▸ **PROBLEM DETAILS**: Go through the material and copy each line in which the word "layers" shows up.

Top of PROVIDED MATERIAL

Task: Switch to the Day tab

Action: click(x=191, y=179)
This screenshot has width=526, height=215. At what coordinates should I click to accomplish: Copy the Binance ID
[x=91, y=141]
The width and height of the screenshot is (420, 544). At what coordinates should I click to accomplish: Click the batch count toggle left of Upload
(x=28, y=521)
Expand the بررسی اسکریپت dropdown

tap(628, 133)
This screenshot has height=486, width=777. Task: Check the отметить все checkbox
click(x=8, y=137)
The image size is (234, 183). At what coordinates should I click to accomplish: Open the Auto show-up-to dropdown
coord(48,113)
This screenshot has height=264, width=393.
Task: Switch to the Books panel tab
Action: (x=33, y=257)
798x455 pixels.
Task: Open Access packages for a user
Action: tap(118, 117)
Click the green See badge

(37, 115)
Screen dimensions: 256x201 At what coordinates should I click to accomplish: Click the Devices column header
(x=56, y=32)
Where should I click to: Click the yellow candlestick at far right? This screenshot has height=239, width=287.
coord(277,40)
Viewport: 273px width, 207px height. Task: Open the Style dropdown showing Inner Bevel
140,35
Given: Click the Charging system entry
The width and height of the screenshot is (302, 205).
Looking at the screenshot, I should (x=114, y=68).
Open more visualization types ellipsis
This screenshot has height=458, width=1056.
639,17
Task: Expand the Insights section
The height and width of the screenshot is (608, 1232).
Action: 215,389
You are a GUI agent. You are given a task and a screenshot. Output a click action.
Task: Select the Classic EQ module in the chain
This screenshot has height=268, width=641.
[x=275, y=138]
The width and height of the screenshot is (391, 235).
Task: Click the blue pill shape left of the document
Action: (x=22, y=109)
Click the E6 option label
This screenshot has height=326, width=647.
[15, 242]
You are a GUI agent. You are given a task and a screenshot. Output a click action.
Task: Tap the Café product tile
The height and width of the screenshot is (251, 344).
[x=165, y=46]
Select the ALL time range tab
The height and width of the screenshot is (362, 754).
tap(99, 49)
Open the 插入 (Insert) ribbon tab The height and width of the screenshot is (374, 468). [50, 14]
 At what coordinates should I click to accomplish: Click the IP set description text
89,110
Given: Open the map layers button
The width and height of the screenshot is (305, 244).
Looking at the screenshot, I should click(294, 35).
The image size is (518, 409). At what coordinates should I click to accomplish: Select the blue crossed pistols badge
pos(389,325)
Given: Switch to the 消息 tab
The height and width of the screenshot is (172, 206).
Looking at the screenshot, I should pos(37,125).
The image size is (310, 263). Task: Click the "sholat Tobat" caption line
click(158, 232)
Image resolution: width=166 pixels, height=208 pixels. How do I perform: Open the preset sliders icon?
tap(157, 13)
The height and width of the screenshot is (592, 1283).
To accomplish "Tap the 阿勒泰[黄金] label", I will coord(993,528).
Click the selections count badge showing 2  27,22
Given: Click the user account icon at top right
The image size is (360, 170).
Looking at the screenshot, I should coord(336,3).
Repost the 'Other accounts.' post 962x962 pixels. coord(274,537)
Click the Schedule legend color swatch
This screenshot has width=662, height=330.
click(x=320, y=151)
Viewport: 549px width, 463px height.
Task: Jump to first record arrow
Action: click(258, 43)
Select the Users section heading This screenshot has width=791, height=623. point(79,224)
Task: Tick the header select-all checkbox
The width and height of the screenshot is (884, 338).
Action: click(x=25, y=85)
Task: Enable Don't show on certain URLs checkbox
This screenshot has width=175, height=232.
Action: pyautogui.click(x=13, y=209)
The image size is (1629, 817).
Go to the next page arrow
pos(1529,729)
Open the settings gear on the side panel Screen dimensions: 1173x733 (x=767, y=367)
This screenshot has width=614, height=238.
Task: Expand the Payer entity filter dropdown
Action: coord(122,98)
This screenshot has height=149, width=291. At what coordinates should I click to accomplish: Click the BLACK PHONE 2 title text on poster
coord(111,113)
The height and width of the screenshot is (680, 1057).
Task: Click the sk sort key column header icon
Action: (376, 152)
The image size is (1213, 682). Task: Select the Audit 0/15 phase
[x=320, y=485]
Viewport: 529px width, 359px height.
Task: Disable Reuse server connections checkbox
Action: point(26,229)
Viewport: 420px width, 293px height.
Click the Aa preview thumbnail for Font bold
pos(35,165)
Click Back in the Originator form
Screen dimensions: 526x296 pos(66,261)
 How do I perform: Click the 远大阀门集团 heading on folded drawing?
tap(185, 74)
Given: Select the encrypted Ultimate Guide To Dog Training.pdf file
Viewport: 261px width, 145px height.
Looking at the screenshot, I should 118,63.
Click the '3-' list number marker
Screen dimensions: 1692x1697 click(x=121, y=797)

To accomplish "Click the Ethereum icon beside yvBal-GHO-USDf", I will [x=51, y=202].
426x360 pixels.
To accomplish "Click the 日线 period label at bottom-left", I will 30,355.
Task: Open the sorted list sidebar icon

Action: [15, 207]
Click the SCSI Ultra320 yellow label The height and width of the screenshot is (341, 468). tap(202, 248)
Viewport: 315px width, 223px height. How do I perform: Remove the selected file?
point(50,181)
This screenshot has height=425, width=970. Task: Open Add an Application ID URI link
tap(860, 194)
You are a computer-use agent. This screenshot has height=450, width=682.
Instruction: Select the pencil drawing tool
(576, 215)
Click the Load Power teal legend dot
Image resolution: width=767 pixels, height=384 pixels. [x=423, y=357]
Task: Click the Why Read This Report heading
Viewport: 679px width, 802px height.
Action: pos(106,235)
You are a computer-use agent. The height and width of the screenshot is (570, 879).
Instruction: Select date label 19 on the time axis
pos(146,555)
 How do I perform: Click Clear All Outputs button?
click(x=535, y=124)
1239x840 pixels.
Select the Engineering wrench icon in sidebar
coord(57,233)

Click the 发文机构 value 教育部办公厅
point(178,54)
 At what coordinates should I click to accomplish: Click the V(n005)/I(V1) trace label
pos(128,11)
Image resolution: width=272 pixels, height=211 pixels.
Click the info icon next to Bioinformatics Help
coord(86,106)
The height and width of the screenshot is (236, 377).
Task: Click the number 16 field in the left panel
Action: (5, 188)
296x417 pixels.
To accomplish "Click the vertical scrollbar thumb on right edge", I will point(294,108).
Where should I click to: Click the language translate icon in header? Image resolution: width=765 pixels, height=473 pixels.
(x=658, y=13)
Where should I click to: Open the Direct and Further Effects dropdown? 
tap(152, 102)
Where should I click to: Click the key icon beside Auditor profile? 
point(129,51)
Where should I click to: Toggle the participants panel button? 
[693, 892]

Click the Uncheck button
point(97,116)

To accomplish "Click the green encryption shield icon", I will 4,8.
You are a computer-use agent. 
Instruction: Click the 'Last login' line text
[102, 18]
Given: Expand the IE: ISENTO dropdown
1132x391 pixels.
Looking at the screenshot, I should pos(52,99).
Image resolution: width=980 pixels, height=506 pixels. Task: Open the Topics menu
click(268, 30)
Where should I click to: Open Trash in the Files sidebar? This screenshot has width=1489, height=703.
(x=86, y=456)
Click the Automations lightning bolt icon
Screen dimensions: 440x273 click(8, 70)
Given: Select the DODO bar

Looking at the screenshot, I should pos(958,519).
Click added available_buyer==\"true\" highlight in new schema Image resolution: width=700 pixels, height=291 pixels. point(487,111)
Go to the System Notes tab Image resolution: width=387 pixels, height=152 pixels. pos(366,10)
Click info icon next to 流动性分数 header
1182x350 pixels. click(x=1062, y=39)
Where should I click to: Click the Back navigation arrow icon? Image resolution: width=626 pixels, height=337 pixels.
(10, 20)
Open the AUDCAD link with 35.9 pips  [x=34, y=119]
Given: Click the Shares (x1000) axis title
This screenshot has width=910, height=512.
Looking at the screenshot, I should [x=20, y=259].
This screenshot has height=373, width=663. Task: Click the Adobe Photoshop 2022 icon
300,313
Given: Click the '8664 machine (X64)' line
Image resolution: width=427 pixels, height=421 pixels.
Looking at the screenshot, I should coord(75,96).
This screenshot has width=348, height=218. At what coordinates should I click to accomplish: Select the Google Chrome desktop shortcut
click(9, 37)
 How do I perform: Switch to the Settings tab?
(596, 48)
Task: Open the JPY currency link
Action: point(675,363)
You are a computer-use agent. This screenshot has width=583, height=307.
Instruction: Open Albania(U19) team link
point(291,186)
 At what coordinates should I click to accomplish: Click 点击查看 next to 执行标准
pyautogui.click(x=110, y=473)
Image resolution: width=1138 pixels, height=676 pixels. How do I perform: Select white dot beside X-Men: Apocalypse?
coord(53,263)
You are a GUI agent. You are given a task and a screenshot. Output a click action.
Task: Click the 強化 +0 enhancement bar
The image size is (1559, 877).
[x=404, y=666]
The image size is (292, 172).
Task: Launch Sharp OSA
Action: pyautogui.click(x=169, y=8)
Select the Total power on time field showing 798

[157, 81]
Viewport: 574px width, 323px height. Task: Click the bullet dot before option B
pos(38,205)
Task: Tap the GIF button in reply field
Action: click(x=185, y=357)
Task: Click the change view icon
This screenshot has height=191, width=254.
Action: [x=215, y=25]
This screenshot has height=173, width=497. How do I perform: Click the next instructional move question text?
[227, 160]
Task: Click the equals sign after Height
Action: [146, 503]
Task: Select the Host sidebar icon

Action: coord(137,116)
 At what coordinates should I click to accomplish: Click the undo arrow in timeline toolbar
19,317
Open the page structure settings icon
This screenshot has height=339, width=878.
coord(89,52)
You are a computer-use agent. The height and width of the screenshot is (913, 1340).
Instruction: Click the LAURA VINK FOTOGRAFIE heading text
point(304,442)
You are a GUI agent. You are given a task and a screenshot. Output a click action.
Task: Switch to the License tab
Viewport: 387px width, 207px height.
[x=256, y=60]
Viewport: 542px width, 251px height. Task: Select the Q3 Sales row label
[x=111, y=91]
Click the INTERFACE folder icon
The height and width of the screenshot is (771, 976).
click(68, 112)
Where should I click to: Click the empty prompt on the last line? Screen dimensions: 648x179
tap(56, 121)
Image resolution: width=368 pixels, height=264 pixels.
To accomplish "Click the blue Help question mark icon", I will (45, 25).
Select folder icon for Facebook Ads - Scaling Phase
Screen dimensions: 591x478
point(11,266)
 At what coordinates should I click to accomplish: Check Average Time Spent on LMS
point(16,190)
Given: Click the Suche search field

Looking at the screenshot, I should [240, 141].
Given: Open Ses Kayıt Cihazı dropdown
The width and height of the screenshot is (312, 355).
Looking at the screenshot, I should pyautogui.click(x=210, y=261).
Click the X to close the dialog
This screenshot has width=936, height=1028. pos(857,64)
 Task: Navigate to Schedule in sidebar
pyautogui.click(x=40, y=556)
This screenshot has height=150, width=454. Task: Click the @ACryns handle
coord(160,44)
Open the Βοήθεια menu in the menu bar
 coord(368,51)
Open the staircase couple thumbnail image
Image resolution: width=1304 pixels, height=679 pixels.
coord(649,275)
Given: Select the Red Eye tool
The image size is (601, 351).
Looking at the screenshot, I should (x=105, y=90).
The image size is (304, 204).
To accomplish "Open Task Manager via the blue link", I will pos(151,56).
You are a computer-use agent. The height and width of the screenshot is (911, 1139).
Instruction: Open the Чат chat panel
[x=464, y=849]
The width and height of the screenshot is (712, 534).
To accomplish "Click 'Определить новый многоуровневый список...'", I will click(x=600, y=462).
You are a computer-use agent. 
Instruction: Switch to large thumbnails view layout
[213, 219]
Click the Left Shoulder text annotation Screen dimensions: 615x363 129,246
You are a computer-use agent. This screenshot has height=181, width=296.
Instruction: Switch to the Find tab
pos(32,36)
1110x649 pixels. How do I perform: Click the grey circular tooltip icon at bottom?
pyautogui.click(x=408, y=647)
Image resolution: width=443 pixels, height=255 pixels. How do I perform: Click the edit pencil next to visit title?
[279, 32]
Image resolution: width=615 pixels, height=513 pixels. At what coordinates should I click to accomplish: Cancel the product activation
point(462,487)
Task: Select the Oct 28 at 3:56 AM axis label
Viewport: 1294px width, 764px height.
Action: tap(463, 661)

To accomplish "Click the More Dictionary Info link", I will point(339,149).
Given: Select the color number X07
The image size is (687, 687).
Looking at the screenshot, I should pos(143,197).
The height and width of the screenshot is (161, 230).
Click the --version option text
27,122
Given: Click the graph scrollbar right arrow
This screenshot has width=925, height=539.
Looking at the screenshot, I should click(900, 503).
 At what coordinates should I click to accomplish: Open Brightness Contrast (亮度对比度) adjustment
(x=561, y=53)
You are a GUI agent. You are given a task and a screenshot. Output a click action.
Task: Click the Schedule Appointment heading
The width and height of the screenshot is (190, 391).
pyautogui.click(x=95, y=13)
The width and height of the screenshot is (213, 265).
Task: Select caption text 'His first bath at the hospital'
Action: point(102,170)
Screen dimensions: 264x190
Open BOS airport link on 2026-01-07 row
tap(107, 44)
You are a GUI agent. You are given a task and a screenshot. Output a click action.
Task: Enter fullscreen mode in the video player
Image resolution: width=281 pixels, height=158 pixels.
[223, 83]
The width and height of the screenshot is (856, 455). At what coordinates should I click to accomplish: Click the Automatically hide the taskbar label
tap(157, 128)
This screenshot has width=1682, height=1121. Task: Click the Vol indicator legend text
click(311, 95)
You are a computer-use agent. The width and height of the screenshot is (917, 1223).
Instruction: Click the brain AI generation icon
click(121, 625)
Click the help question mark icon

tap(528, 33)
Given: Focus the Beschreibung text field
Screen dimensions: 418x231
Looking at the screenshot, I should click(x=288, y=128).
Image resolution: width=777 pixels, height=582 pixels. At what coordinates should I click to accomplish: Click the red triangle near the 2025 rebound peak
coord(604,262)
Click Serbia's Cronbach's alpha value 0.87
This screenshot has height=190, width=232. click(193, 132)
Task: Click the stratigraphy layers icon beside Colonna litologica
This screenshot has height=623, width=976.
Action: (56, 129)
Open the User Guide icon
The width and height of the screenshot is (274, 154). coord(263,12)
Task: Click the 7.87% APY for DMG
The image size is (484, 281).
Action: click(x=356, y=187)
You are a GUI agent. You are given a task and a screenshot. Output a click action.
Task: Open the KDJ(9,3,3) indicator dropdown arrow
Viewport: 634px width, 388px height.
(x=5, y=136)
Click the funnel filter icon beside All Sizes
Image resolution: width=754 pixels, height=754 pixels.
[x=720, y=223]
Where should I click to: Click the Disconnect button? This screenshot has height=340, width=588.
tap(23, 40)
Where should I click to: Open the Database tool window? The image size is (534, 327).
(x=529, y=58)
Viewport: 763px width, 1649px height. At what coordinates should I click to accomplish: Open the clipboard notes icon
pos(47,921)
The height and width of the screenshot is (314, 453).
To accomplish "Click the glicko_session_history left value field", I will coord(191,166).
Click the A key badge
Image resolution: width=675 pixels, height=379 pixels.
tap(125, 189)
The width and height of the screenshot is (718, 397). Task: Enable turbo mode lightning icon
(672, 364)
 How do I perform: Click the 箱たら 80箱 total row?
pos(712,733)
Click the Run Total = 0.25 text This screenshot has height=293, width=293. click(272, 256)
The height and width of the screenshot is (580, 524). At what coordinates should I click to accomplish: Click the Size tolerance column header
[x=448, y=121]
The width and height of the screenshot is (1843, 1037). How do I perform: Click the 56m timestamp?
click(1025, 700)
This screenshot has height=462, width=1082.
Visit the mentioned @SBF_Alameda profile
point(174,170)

Bottom of PROVIDED MATERIAL

▸ **RESULT OF THE TASK**:
Given: Open the map layers button
Task: Click the stratigraphy layers icon beside Colonna litologica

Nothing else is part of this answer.